▶
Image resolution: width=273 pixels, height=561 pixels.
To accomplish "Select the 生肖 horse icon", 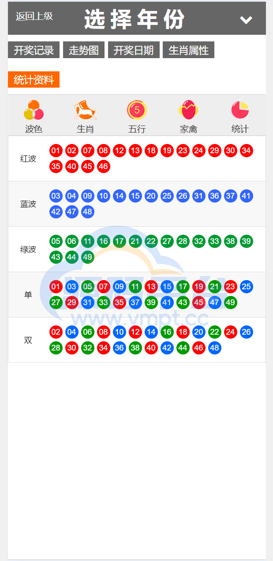I will 85,110.
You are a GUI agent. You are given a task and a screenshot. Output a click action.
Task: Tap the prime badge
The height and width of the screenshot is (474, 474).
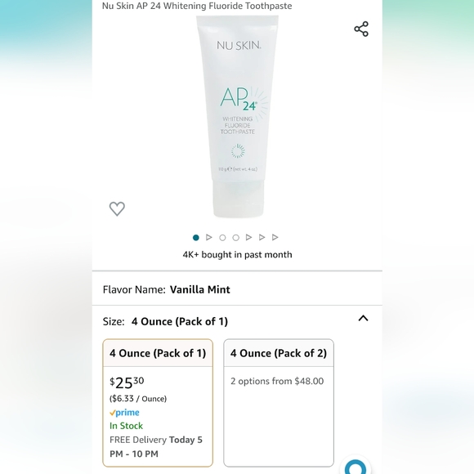[124, 413]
◀
# [PROBLEM DESCRIPTION]
Leave the pictures out. Output exactly, and only, the lines from the one with "Task: Tap the prime badge" through the last line of the listing above, both included.

# [SOLUTION TO THE PROBLEM]
Task: Tap the prime badge
The height and width of the screenshot is (474, 474).
[124, 413]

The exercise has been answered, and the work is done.